The digital rights groups quickly started turning their attention to their own government, looking to hold them accountable and avoid policies that the NSA and U.S. government use routinely. Activists were alarmed when the Brazilian Intelligence Agency announced it would monitor protesters on social networks such as Facebook, Instagram and Twitter as the World Cup approached in 2014.

With the Olympics in 2016 there is a widespread expectation that such domestic surveillance will intensify. For digital rights activists, the crypto message is more urgent than ever.

“There was a big police state so there wouldn’t be protests against the World Cup. And now the Olympics are coming and we’re already expecting that anyone who has anything to say against it will be under surveillance,” Gus says.

“It’s a very young audience. I get emails from parents asking if adolescent children need to be accompanied,” Gus explains. “When I was younger, I would have liked to go to events like this, but they didn’t exist.”
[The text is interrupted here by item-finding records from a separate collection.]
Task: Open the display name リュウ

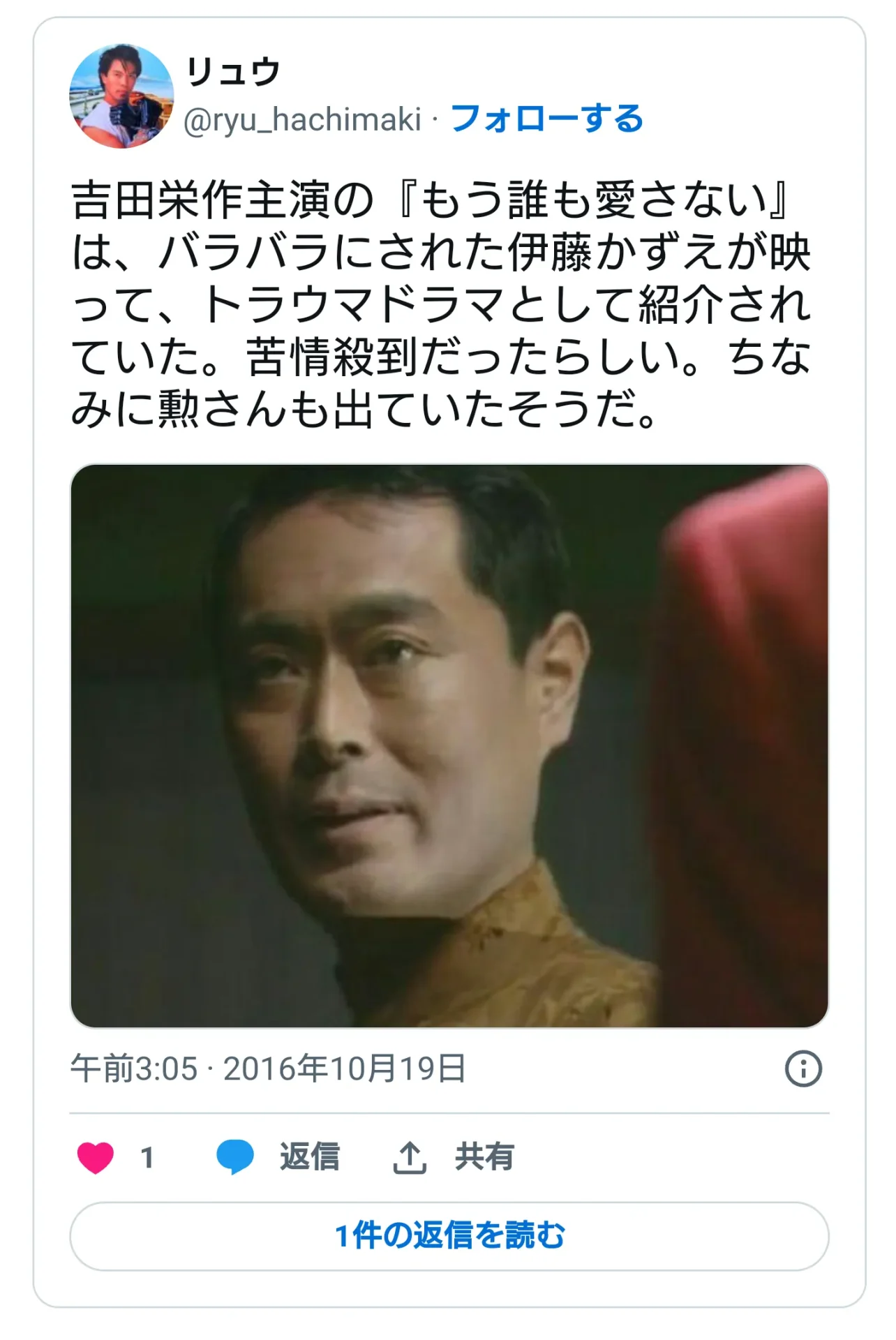Action: (233, 71)
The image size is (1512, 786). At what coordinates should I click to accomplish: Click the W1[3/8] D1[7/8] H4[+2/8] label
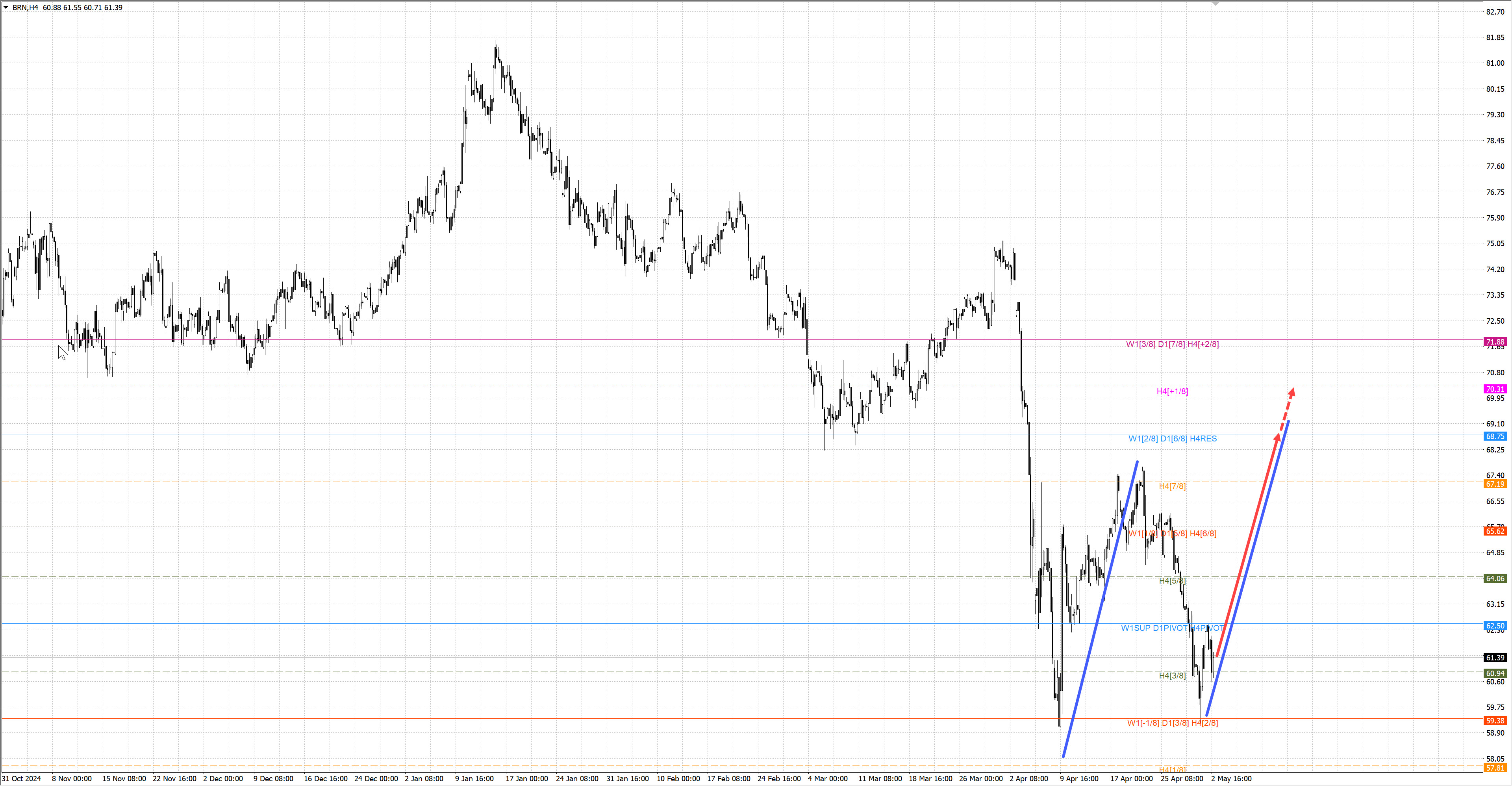point(1172,344)
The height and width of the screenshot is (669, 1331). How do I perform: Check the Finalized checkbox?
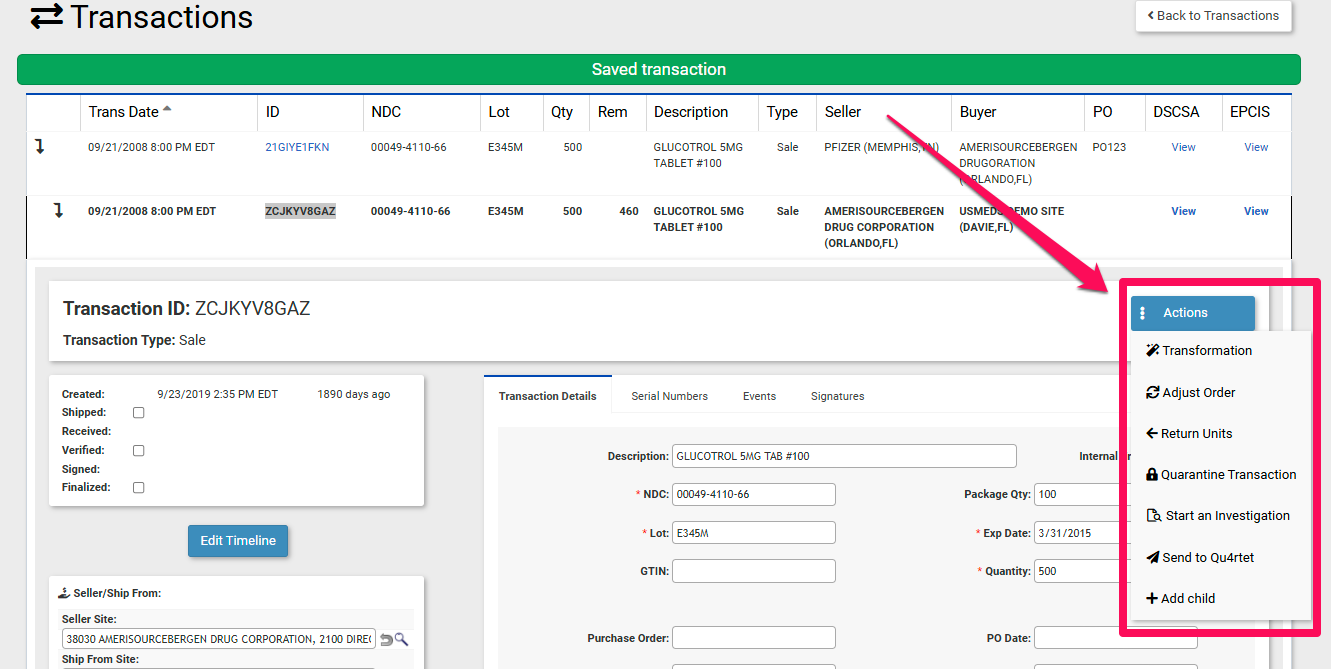click(139, 488)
The objections around the Snowden revelations helped lay the groundwork for the passage in Brazil of an Internet Bill or Rights, or the “Marco Civil.” The bill has been hailed as internationally historic in terms of the protections it establishes for privacy and “net neutrality” in Brazil, though the regulatory framework that will determine how it is implemented is pending.

Sergio Amadeu, a political science professor at the Federal University of ABC and a leading digital rights advocate, believes the CryptoRave conference is important because of the “tense” moment in which it is happening as people debate Internet privacy and security in the country.

“The CryptoRave is a demonstration that the people believe in liberty and that privacy hasn’t died,” he says. “People don’t accept being watched all the time. It’s a message for the forces that want to control everything, be they in the United States or Brazil.”